The SBP profits in the revised estimates as per the budgeted projection rose by 130 percent; and again by 19 percent in the consolidated budget operations data in comparison to the revised estimates made in the budget presented to the parliament about two months ago. However, experts question the rise in the SBP profits, as worldwide central banks show profits just by making book entries, which invariably lead to an increase in the money supply and through it a hike in the inflation rate. It is also known that good central banks, which are expected to keep inflation at a low and stable level, do not target for profits but allow profits to arise in their normal monetary policy operations. By the same token, if a central bank has increased its profit levels through its domestic operations, it means that the particular central bank has caused inflation in the economy by expanding its asset base and it is not a good barometer of evaluating the performance of a central bank.
Past records show that Pakistani governments traditionally rely on borrowing from the SBP, barring years when the country was on an International Monetary Fund (IMF) programme as the Fund’s standard policy matrix includes zero borrowing from the central bank. Thus, the government did not borrow from the SBP while it was on a three-year Stand-By Arrangement (2008), a three-year Extended Fund Facility (EFF) programme (2013) and, at present, in the 39-month EFF programme (2019). But the incumbent government used the source just before going on the Fund programme. Ironically, while the SBP insisted on a prohibitively high discount rate, 13.25 percent, that choked off all economic activity, it was fuelling inflation through its profits.
As we know, there is always considerable political pressure to show higher non-tax revenue with higher SBP profits, which is a relatively easy option. The IMF, which guides policy decisions in Pakistan today, in a recent working paper, said, “In developing countries, central bank financing to the government may be warranted in the short run. In these countries, government revenues exhibit seasonal fluctuations and capital markets are shallow, thus making the case for allowing central bank financing in the short run, via overdrafts or through advances to smooth out seasonal revenue fluctuations.

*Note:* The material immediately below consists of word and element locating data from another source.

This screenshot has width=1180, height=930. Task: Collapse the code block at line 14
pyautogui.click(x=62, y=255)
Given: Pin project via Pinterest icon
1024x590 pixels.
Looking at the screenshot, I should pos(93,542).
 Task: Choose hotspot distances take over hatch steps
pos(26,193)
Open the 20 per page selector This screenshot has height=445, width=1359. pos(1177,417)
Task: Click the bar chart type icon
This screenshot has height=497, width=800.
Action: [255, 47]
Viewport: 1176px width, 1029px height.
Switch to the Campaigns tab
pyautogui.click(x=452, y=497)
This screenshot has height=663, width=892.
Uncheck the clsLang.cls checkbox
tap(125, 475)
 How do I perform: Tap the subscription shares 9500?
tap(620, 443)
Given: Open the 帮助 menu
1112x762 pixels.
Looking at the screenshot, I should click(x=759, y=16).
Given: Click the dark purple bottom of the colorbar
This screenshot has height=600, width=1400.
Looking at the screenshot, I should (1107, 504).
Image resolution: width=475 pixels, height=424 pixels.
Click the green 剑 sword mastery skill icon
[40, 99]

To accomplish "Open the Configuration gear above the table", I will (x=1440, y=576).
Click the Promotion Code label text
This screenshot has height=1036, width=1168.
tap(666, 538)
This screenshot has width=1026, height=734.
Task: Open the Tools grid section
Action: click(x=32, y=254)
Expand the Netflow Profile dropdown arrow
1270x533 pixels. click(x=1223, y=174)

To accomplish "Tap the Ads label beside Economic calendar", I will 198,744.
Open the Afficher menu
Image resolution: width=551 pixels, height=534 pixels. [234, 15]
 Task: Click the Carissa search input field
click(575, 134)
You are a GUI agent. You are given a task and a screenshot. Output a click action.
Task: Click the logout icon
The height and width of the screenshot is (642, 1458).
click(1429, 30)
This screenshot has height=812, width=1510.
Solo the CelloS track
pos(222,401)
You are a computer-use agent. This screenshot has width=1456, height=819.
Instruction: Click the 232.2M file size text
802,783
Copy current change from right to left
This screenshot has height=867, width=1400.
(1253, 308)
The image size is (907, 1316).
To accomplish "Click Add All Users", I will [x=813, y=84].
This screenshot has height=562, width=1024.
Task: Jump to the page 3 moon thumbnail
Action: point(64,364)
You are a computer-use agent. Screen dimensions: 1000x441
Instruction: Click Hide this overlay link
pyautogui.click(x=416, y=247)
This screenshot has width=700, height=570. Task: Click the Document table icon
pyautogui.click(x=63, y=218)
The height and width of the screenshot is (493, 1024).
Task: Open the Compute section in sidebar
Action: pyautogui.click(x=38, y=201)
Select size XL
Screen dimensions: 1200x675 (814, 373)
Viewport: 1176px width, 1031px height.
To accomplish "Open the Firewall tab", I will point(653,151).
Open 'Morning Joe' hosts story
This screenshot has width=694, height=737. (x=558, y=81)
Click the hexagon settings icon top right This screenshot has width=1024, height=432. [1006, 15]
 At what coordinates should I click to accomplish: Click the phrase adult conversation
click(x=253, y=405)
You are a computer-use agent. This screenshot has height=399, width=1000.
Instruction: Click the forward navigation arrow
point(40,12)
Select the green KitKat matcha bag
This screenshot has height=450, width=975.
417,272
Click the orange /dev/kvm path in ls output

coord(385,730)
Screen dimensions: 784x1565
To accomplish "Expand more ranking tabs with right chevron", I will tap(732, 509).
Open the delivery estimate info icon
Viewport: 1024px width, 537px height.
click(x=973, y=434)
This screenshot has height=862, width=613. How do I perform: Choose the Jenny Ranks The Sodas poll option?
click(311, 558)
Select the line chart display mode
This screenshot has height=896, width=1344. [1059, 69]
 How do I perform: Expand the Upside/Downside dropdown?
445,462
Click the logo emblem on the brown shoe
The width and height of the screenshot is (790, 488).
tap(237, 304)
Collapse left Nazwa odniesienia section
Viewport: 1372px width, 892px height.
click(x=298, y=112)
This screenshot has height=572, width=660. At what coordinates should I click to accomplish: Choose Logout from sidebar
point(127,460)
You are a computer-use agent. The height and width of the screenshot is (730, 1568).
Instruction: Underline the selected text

The design of a good institutional arrangement for government borrowing from the central bank is not independent of the country’s exchange rate regime. While banning central bank lending to the government is as critical as an anti-inflation policy stance, economies with conventional pegs and intermediate exchange rate regimes (exchange rate bands) should be even more compelled to endorse this principle. Exchange rate targeting countries are particularly vulnerable to a large financing of fiscal deficits, as the increasing money supply can drain central bank international reserves, which, eventually, may lead to a costly balance of payment crisis.”
As if existing financing problems were not enough, the corona epidemic further complicated matters. Lower revenue in the current year is being attributed entirely to the coronavirus; however, the unrealistic Rs5.5 trillion target agreed on 12 May 2019, by the then newly-inducted economic team leaders with the IMF as well as the choking off of economic activity due to the contractionary monetary policy during 2019-20, are no less to blame for the situation.
The PTI government keeps claiming successes on the economic front, but the truth is that the economy faces many difficult challenges. The rise in revenue is only a small feat. The bigger problems staring us in the face include continuing high prices and rising unemployment made worse by the corona lockdown. The common man is in dire straits as the cost of living has risen tremendously over the last two years, while earning opportunities have shrunk. No surprise that the poverty graph has gone upwards.
No doubt, the government has made brave efforts to provide relief to the most vulnerable sections of people, but this operation is no substitute for a general upturn in the economic situation as a whole. For it, sound planning and efficient and timely completion of development projects should be the top priority of the government.